The outcome of ongoing Greek and Iranian negotiations will affect the future of European Union (EU) and its Eurozone subset hydrocarbon consumption as well as the national origin of imported raw and refined products.
Eurozone will need Significant Imports of Raw & Refined Hydrocarbon Products for Foreseeable Future
Although EU primary energy consumption has decreased by 0.2% since 1990, the EU-28 dependency on energy imports has increased from less than 40% of gross energy consumption in the 1980’s to reach 53.2% in recent years. According to the European Commission Directorate General for Energy, even after taking into account best efforts to substitute renewal energy and efficient energy use for fossil fuel consumption, the future of the EU economy remains inextricably tied to cost-effective imports of refined and raw hydrocarbon products.
Effect of Greek Decision on Value of Euro versus Dollar
Imported crude oil and most refined products are priced globally in US Dollars. The value of the Euro versus the Dollar therefore significantly influences the ultimate retail price paid by EU consumers. While Greece consumes a tiny percentage of global oil & gas, the ultimate decision to continue membership in the Eurozone will affect EU hydrocarbon imports due to its effect on the value of the Euro. Largely due to its unprecedented nature, currency analysts are divided on the effect of a Grexit on the value of the Euro. Should the Euro strengthen long-term, Eurozone hydrocarbon imports may well increase, particularly as the EU seeks to substitute more natural gas for coal and as the EU refining sector continues to downsize.
Future of EU Refining Sector
Although thriving recently due to the significant global decline in crude oil prices, the EU’s failure to invest in new refining technology and efficiency upgrades as well as global structural changes in crude pricing by gravity and sulfur content hinder its ability to compete with new and expanded export capacity from North America and the Middle East. North American exports to the EU continue to grow, and North American refiners are taking market share from EU exports in regions such as West Africa. Continued North American investment in midstream infrastructure to bring unconventional production to export-oriented and expanded downstream refineries and petrochemical plants make continuing growth in exports to Eurozone customers more likely.
North American LNG exports to EU Probable?
Although originally conceived as platforms to export LNG to Asia, developers of US LNG trains are now looking to the EU as an important market. US LNG exporters are ready, willing, and able to make the EU market work. Many leaders in the EU see imported LNG as a long-term strategy relieving much of Western Europe from its dependence on imports from its less than reliable Russian suppliers.
Effect of Iranian Decision on Eurozone imports of Iranian Crude
Although significant speculative ink has been spilled on the effect of any possible nuclear accord with Iran on the global price of crude oil, any short-term increase of exports from Iran to the EU looks unlikely. For example, it is legal for Iran to export condensate, but most of the condensate sitting in oil tankers off the coast of Iran remains unsold because of its high sulfur content. US exports of its low-sulfur, light condensate, on the other hand, has surged since the Obama administration instituted a regulatory change allowing its export, taking away market share that Iran may have met if its condensate had met importing refiners standards. Lifting sanction again Iran would likely increase Iranian crude oil exports to the EU in the longer term.

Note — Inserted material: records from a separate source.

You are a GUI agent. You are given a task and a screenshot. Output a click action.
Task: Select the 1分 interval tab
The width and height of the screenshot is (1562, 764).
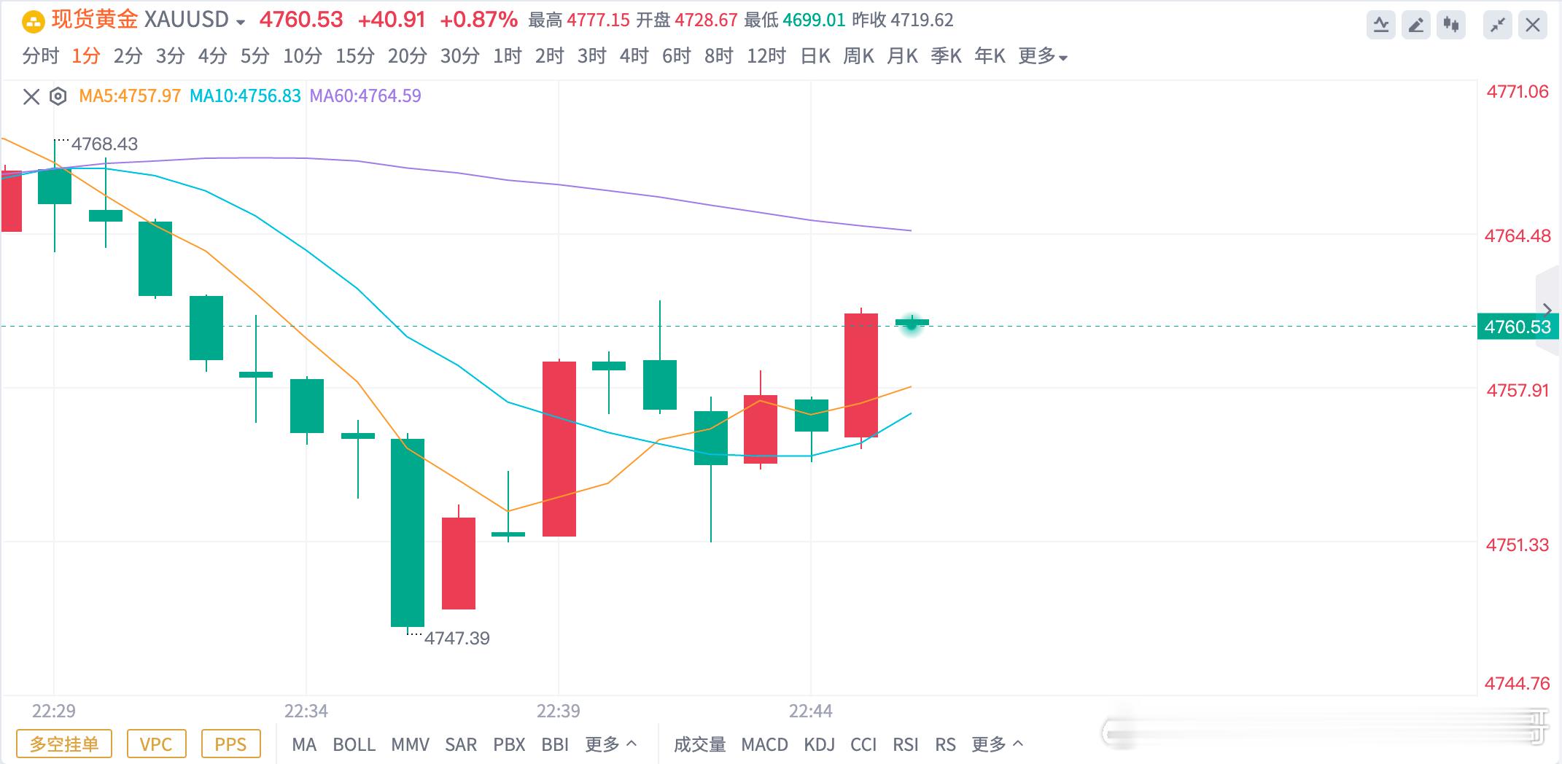[84, 55]
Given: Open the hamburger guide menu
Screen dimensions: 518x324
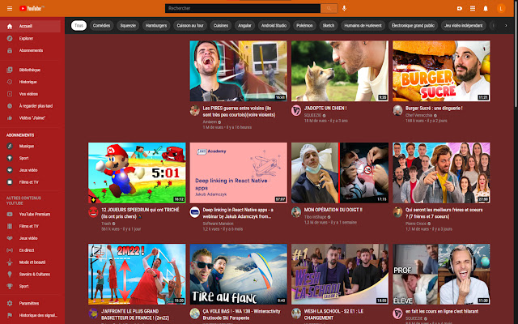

While the EU refining sector is currently enjoying high margins and run rates, its future decline due to lack of investment and any renewed West Texas Intermediate discount to Brent could yield market share to US and Middle Eastern refined product exporters.
While a possible Grexit could affect short-term imports due to its effect on the Euro, any Iranian accord would not likely be felt until the Iranian domestic infrastructure is rebuilt and sanctions are lifted.
Regardless of the mix of refined versus raw products and currency value, EU and its Eurozone components will need significant imports of oil & gas and derivative products to maintain its standard of living and international economic competitiveness for the foreseeable future.